An SVM returns a real-valued prediction for each of the input data samples, which corresponds to its distance from the separating hyperplane.
Platt's scaling is often used to output a "probability" value instead.
Is there something wrong with using the SVM decision function values to calculate area under the ROC curve, instead of bothering with fitting probability estimates?
I find that there tends to be a higher concentration of correctly classified examples, further from the hyperplane – so in practice, using the decision function appears to have value. But are there dangers to this of which I am not aware?
Best Answer
Using the decision values of an SVM is perfectly valid, in fact this is the standard approach.

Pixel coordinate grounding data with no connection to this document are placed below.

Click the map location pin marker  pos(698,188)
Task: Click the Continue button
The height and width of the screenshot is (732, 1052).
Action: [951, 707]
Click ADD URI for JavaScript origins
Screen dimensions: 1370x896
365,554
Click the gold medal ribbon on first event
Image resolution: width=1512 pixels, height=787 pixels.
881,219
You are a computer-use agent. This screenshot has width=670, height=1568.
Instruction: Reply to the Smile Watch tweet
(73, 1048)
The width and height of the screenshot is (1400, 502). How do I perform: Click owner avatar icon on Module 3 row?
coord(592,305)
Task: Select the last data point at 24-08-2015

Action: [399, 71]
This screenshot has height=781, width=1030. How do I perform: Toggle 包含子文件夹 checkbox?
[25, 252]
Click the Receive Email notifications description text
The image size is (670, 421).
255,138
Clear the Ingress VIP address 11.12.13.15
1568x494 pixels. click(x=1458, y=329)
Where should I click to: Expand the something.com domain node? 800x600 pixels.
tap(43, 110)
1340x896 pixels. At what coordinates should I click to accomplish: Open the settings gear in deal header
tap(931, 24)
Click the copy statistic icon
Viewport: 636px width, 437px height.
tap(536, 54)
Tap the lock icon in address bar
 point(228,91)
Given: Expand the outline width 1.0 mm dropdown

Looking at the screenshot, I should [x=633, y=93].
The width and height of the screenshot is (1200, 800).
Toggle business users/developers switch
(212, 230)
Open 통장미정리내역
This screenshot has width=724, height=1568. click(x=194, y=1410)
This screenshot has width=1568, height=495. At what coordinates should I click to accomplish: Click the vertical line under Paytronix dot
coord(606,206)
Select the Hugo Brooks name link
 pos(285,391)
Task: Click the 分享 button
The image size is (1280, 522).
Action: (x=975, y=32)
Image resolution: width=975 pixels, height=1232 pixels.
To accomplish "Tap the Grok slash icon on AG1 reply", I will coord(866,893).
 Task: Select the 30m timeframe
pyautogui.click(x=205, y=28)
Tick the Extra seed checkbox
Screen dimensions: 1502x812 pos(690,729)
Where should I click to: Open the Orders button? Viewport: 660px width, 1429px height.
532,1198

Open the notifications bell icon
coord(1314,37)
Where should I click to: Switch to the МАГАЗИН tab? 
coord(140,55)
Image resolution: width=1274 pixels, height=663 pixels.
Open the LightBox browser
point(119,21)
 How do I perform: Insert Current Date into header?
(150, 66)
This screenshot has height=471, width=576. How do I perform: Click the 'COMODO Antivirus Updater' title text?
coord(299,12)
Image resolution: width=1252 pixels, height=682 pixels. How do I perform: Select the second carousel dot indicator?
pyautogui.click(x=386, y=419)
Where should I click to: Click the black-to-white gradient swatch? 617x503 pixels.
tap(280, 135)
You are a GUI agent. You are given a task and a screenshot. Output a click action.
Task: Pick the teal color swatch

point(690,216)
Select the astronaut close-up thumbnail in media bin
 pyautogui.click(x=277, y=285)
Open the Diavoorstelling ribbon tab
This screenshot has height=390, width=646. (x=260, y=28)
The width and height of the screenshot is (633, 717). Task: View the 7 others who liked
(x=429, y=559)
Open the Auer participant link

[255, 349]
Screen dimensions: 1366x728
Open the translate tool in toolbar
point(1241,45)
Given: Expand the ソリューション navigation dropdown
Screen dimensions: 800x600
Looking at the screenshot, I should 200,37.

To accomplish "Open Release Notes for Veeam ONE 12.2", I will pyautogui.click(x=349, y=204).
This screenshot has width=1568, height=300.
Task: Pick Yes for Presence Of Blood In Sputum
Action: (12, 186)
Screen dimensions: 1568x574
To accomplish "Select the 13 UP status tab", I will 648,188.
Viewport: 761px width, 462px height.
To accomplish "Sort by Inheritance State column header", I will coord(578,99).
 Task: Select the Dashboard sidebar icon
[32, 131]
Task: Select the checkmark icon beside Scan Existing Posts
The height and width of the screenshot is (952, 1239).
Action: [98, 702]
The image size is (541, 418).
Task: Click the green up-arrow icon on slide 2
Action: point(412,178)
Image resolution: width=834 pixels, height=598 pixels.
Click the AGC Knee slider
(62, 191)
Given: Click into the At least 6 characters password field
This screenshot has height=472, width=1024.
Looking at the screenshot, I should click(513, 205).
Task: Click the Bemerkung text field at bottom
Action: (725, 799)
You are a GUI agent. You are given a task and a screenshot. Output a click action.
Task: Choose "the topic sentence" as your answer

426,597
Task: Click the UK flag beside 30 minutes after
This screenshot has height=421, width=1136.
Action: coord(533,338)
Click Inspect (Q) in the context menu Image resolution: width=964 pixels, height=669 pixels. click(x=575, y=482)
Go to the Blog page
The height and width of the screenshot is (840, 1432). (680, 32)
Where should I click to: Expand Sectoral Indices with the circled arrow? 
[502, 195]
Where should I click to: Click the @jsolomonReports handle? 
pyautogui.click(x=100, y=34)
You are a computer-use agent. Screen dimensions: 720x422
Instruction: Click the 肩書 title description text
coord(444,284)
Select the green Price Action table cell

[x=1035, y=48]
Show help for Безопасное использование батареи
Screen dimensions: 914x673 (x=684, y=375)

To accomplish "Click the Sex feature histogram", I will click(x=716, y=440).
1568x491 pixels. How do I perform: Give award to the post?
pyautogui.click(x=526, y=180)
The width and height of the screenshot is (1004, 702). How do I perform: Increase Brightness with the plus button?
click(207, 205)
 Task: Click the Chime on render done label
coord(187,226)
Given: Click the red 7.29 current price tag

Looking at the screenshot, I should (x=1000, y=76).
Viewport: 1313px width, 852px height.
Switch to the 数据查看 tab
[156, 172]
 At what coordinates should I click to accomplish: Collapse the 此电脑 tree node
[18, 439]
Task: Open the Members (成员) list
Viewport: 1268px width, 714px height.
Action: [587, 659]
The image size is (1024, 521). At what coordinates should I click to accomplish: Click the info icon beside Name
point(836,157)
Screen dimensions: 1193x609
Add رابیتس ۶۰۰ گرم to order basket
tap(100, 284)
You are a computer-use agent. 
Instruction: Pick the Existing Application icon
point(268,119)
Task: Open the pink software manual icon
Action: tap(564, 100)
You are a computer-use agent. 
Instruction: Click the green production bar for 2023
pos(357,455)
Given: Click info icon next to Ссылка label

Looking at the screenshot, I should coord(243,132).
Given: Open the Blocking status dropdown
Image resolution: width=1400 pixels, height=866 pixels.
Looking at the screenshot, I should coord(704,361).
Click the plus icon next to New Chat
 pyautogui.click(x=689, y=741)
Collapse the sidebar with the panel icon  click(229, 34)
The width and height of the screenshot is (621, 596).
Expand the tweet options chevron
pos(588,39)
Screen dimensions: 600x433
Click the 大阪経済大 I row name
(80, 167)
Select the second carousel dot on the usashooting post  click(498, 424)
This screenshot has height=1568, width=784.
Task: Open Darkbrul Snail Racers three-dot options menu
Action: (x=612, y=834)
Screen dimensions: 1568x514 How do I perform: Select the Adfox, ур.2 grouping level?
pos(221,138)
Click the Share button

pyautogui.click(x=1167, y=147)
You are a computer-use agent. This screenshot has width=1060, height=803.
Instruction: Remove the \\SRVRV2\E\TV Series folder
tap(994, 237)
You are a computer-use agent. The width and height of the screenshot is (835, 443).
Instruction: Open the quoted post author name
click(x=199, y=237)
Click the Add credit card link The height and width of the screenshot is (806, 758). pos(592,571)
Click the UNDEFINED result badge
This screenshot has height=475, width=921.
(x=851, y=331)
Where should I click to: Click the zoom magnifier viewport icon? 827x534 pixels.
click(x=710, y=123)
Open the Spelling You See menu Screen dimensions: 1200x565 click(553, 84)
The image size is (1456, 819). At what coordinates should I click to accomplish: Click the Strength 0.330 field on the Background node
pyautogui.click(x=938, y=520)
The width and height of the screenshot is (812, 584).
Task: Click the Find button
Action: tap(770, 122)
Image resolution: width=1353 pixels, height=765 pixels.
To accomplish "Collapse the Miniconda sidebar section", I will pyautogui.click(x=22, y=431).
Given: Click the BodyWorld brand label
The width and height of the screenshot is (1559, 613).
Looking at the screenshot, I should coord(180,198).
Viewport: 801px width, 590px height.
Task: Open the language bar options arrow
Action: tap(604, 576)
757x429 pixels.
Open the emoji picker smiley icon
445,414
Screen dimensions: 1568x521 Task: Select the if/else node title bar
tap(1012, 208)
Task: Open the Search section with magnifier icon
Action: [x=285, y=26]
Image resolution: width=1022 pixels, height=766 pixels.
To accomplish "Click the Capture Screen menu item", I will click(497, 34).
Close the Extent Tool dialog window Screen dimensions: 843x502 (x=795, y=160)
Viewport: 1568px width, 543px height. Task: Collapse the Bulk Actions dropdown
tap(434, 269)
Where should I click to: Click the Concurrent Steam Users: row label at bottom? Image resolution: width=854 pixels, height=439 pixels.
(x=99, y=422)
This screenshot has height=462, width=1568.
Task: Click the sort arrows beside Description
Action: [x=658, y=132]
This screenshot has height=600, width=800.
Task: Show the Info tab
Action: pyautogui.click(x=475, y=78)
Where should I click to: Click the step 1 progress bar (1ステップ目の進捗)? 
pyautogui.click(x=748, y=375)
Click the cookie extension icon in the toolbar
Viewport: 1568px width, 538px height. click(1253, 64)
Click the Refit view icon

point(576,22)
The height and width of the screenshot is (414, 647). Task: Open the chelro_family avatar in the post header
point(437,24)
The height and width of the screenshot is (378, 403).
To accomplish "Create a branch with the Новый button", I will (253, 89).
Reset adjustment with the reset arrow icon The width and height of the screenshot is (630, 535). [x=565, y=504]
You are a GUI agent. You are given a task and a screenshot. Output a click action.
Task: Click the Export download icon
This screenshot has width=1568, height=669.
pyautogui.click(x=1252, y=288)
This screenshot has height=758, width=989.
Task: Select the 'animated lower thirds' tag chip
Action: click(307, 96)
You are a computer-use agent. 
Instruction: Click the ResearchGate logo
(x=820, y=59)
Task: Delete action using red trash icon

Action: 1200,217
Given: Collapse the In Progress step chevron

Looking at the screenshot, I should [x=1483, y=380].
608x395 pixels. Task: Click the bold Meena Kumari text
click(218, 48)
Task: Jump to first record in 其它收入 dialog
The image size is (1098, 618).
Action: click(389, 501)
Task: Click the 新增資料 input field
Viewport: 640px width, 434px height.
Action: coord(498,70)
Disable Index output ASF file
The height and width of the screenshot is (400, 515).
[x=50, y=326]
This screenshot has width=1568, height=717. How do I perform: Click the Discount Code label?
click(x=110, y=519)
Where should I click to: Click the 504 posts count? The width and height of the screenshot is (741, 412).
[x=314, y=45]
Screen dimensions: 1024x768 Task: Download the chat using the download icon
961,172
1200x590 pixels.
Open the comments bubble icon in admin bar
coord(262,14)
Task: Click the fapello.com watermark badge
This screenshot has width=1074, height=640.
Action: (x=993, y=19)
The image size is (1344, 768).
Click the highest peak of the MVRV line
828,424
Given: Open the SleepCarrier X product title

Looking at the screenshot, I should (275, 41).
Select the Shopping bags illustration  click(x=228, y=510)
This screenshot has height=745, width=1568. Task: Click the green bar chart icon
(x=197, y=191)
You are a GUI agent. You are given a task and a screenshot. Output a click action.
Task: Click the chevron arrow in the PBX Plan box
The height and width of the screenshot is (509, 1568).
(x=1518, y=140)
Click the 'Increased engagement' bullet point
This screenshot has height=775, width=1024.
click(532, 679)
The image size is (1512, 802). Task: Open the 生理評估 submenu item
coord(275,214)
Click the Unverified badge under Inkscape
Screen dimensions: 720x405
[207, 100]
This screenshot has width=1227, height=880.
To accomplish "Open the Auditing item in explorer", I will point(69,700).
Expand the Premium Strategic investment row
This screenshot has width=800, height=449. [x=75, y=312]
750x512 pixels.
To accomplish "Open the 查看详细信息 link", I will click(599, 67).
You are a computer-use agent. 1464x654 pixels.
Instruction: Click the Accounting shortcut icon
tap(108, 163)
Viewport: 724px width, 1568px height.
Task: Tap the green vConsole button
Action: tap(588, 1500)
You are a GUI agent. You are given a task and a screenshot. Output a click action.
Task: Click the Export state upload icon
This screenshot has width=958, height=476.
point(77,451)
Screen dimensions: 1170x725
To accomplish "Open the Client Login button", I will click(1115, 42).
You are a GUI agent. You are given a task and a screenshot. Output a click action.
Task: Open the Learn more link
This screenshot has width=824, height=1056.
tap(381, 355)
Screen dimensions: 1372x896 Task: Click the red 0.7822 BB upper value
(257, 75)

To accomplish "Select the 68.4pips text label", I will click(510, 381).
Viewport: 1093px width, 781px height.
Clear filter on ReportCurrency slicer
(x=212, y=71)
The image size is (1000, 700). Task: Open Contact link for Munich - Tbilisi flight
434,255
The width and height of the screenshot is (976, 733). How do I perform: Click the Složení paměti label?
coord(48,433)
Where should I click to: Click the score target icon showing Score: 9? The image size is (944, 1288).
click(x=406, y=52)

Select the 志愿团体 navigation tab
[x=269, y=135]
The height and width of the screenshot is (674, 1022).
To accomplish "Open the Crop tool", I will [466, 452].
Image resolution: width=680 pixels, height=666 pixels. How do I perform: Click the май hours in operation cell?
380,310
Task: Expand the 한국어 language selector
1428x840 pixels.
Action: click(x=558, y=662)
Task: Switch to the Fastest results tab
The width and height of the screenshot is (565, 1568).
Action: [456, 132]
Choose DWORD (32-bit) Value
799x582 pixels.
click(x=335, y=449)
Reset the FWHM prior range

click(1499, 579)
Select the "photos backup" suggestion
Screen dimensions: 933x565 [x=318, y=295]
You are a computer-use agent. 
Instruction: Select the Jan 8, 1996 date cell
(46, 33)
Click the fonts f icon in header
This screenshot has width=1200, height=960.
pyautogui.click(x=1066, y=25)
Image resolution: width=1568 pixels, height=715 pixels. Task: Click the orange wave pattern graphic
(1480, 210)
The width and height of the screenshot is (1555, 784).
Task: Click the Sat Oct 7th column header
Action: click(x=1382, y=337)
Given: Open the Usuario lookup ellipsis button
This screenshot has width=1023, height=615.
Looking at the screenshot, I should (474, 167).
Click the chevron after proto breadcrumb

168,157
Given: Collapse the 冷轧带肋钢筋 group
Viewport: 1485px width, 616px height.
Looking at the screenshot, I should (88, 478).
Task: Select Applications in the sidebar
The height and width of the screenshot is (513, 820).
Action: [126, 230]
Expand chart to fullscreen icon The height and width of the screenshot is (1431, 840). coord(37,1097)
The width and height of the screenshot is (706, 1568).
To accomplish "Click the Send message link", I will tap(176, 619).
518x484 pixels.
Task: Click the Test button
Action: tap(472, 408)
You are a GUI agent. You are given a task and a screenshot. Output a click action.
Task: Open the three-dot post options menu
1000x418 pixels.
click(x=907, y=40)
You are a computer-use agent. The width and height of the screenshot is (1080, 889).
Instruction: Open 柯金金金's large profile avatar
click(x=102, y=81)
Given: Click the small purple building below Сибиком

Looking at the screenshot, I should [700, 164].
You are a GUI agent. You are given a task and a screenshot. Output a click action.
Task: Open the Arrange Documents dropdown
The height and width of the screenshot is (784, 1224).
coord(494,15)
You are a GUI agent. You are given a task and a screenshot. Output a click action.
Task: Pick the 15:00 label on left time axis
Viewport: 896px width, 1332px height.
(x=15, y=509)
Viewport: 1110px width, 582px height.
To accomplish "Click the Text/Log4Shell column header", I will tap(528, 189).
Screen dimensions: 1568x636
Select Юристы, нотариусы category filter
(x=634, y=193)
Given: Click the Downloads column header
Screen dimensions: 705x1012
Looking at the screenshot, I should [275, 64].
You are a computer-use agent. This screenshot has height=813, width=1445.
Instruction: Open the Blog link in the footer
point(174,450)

Platt scaling to obtain probabilities is essentially nothing more than running your SVM decision values $f(\mathbf{z})$ through the logistic function $l(x)$ to squash them into the $[0, 1]$ range:
$$ \begin{align} f(\mathbf{z})&:\ \mathbb{R}^d \mapsto \mathbb{R} \\ l(x) &= \frac{1}{1 + \exp(-\beta x)}, \ \beta > 0 \\ l(f(\mathbf{z})) = (l \circ f)(\mathbf{z})&:\ \mathbb{R}^d \mapsto [0, 1] \end{align}$$
Note that you don't need probabilities at all to compute ROC curves, all you need is a ranking of the test set. As a direct result, any strictly monotonically increasing transformation (which preserves ranks) will have no effect on resulting ROC curves. You can find more details on ROC curves in one of my papers.